═════ STUDY MATERIAL ═════
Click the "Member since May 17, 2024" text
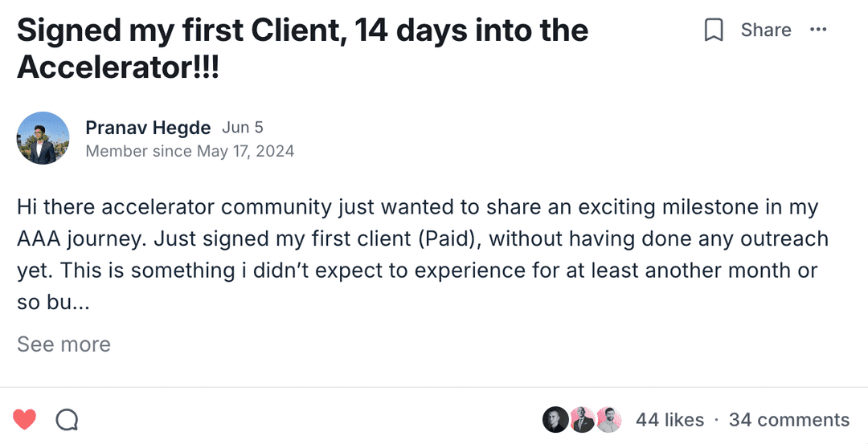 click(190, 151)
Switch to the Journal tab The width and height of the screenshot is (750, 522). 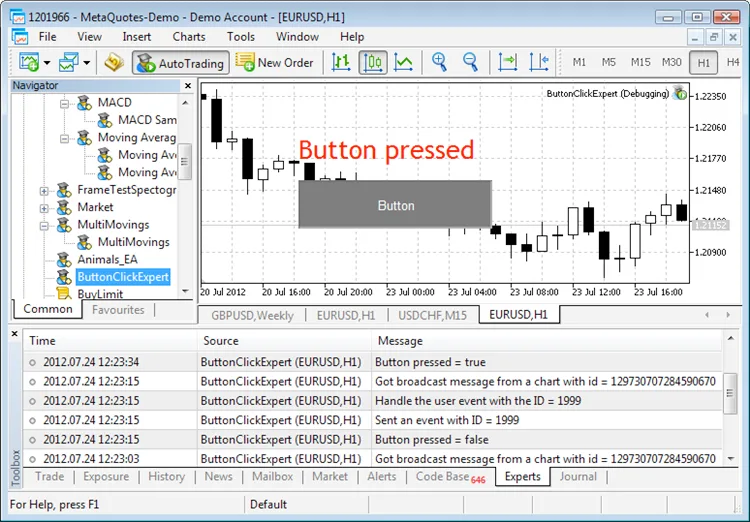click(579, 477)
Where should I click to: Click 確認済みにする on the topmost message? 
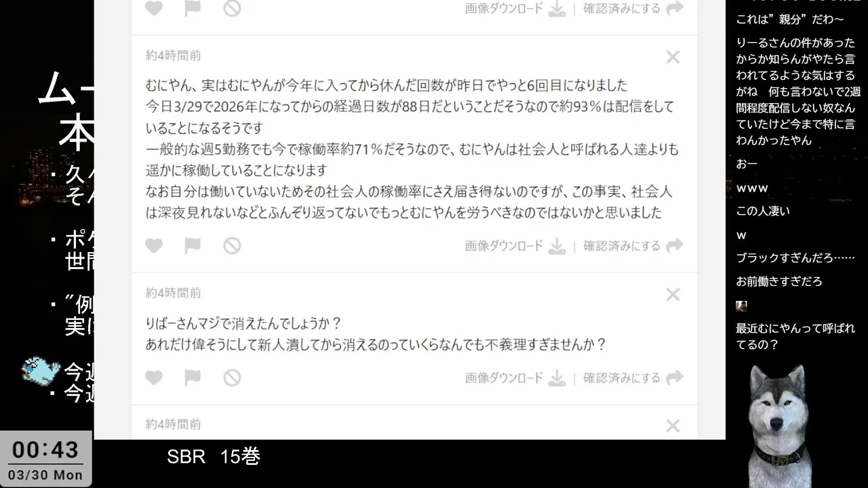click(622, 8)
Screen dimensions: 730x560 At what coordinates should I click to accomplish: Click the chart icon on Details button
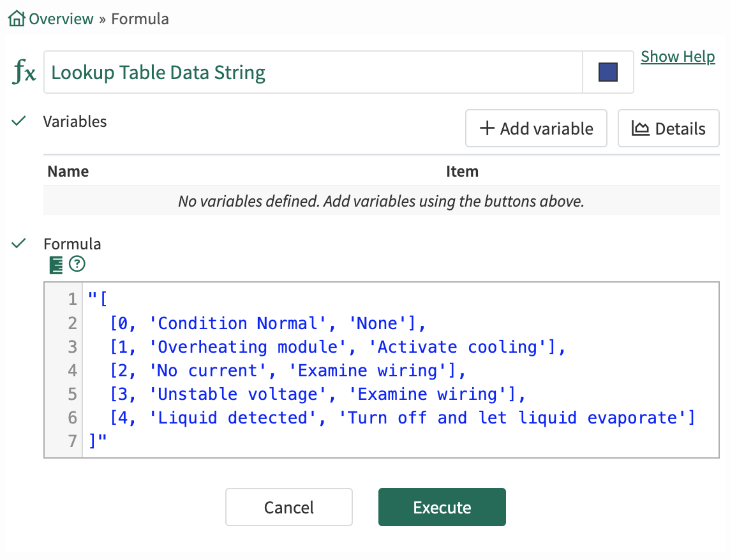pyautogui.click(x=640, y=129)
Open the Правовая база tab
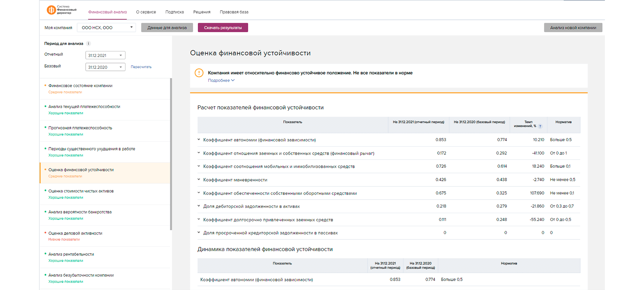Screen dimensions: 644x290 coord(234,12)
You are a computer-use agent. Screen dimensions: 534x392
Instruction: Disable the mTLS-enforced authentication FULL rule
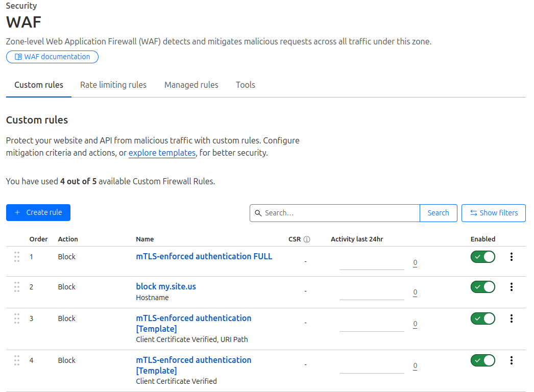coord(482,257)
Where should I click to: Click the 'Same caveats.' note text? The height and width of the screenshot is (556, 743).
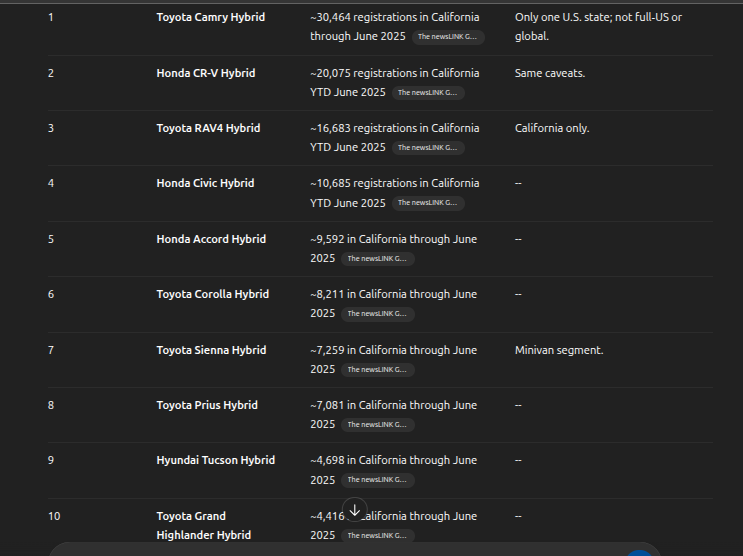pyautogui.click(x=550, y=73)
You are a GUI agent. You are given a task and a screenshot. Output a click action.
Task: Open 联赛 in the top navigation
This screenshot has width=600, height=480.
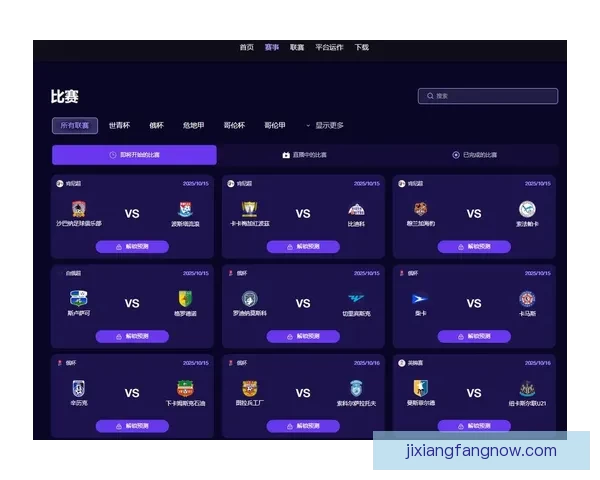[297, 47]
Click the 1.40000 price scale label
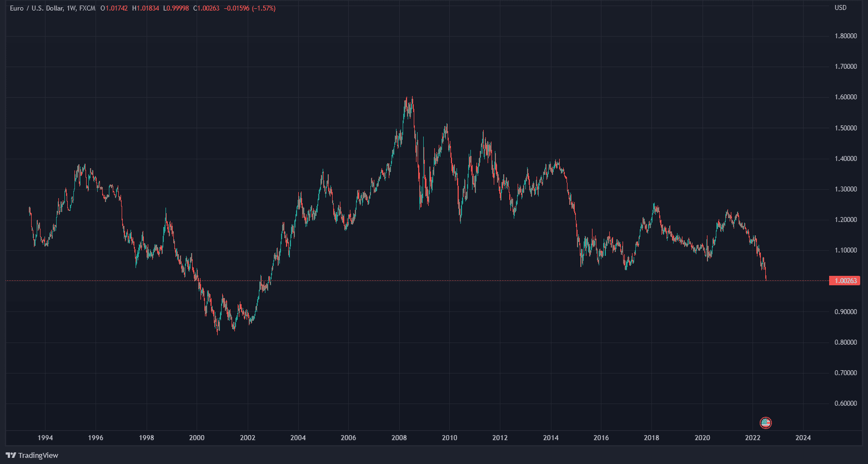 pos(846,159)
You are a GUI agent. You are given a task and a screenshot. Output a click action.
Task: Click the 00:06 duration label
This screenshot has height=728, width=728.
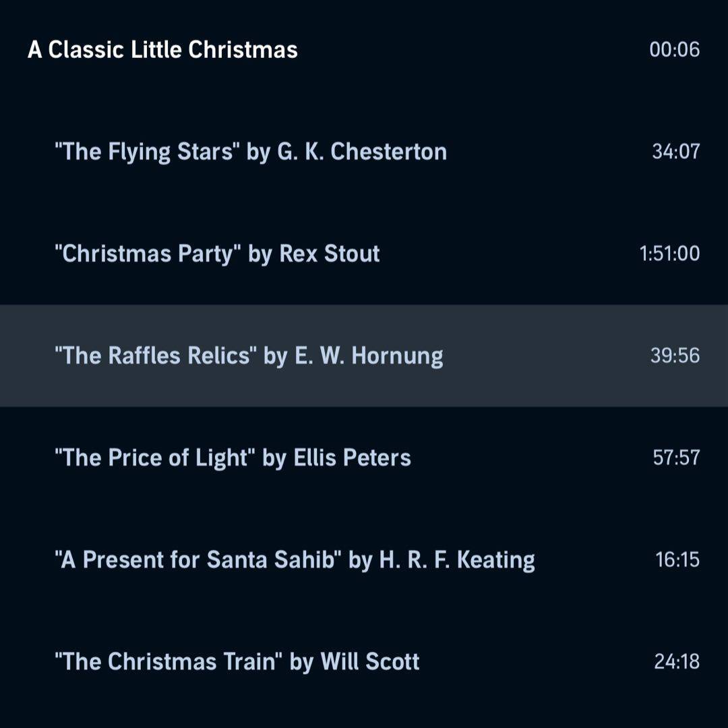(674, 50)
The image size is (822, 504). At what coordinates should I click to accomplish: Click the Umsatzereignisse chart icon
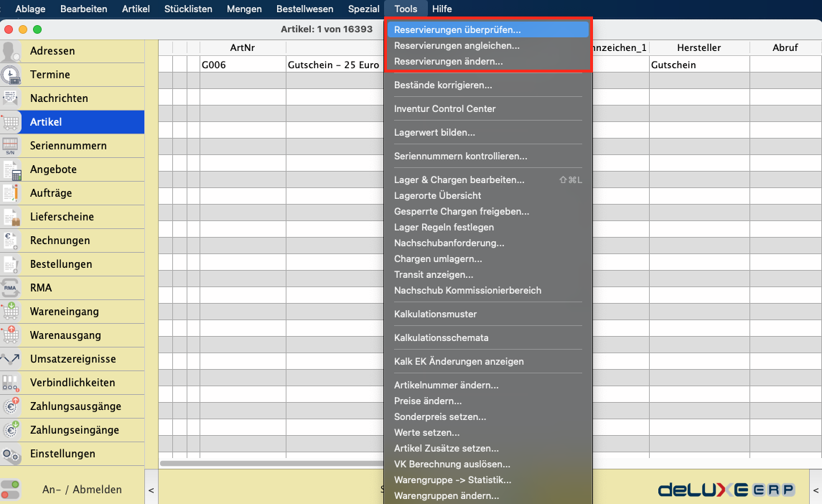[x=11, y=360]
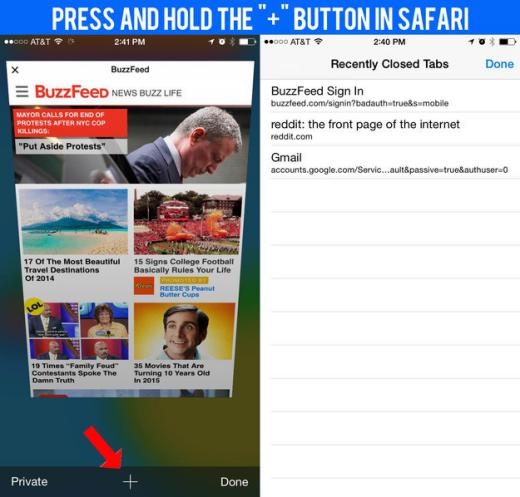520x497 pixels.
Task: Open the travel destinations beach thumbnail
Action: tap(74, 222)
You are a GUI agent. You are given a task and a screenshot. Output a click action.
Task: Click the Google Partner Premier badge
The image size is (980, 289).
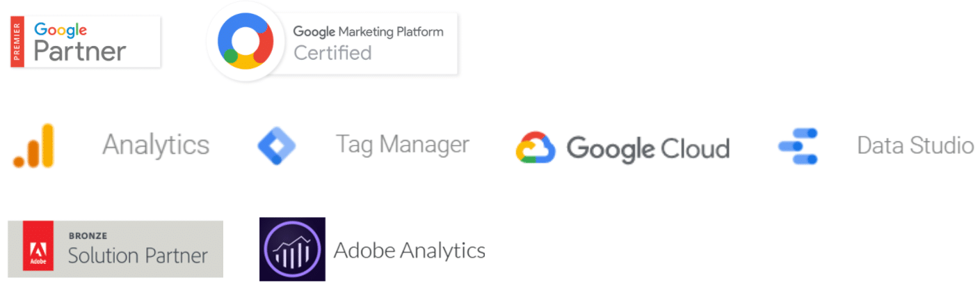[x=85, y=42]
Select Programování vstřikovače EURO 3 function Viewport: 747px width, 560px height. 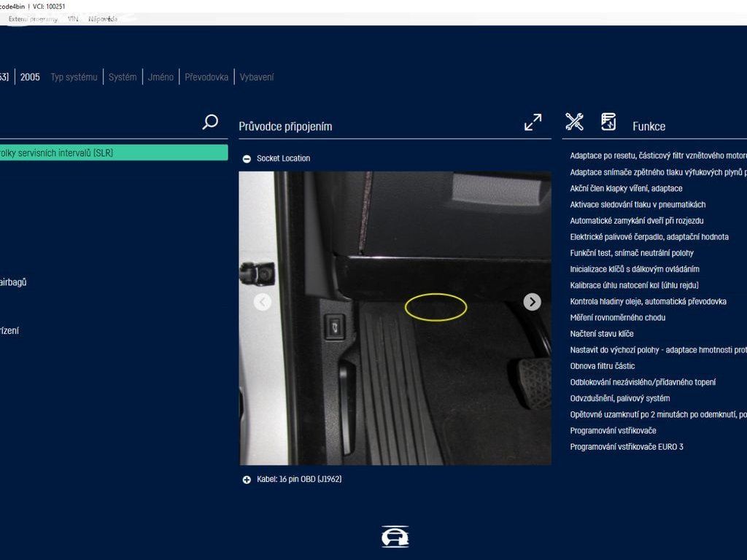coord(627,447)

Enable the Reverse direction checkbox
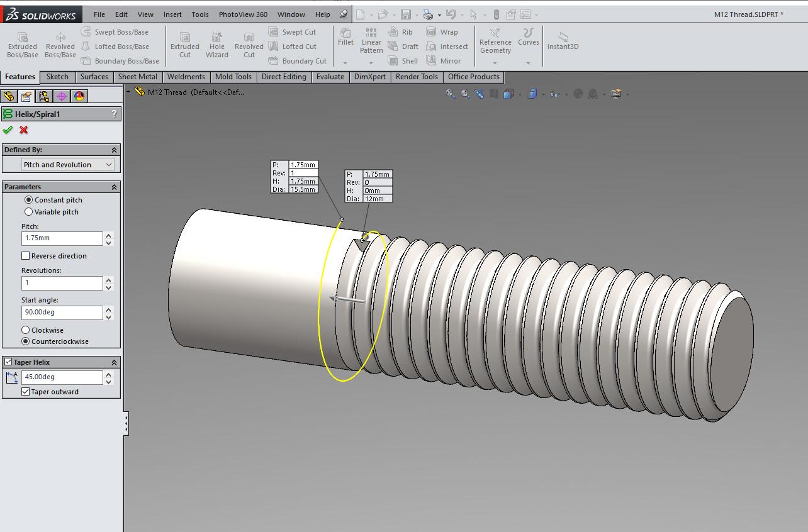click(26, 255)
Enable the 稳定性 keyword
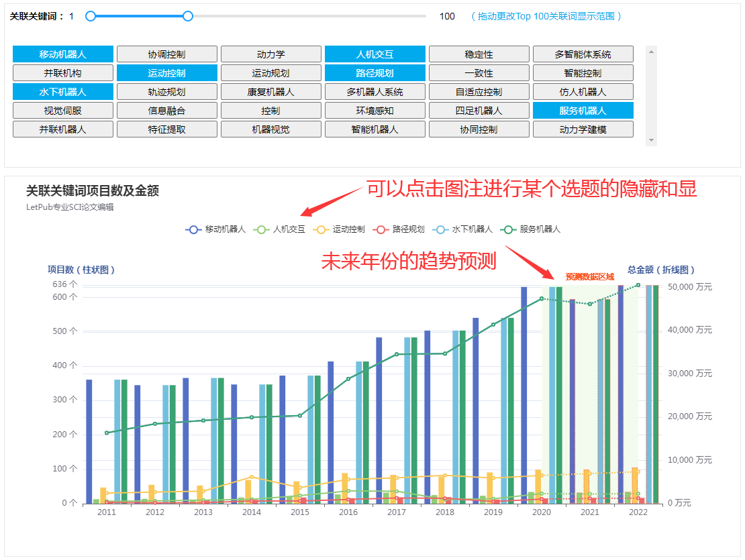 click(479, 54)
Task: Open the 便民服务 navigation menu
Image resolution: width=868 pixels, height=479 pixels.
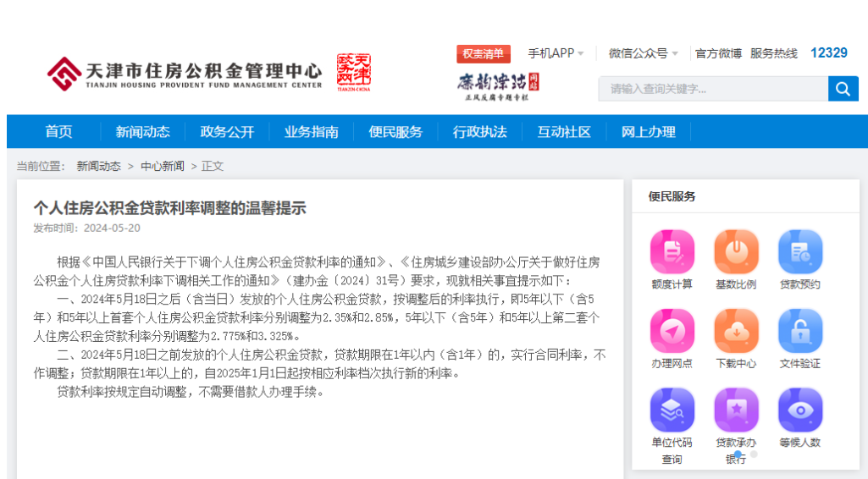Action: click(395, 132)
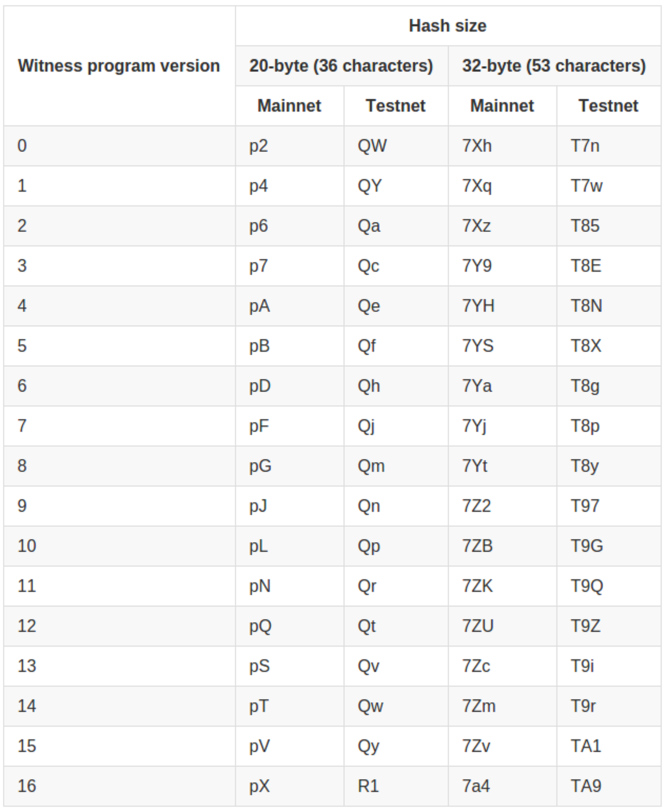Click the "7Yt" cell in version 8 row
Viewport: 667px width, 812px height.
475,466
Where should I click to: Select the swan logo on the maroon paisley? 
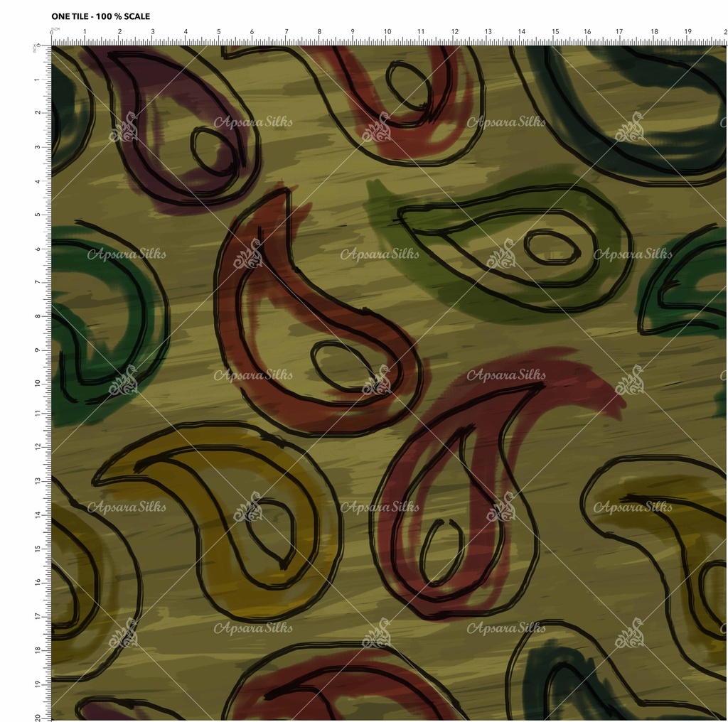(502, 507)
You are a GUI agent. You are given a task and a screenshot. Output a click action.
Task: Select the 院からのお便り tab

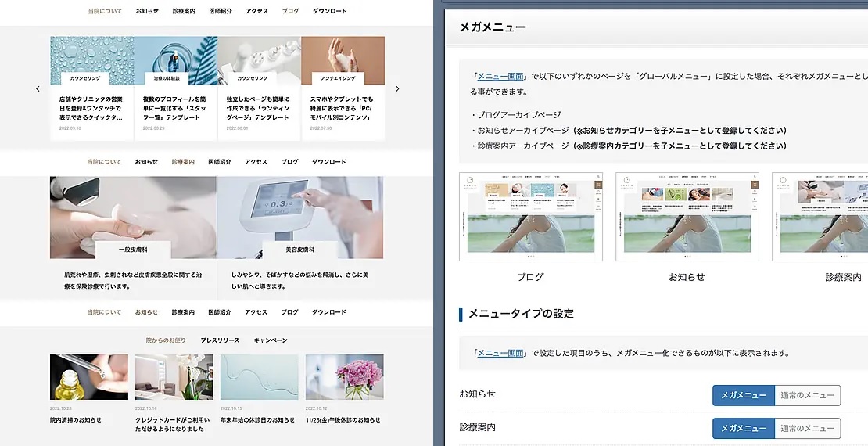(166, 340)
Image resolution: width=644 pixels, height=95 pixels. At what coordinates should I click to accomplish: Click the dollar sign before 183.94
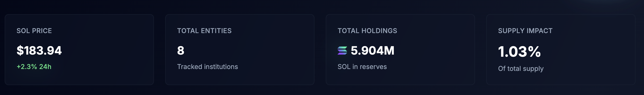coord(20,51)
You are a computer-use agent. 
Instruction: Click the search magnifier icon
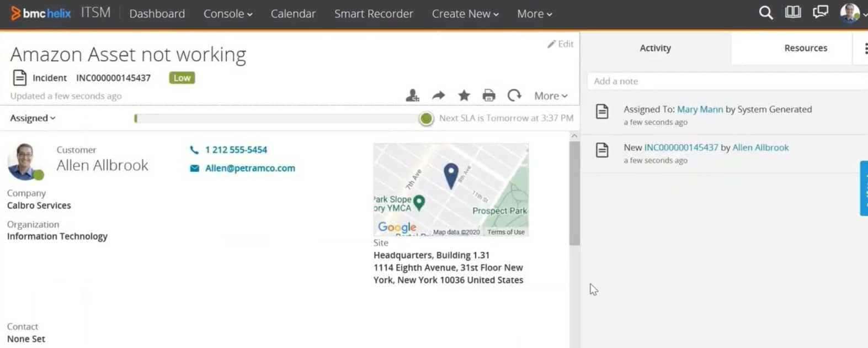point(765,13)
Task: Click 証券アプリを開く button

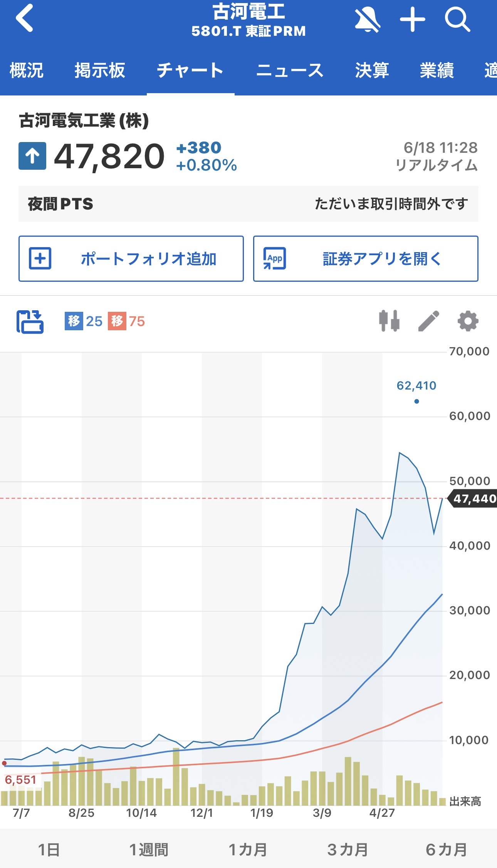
═════
• [WHAT IS REQUIRED]:
Work out how many lines in the data above hold the word "navigation". Reply with nothing but the count.

• [SOLUTION]:
2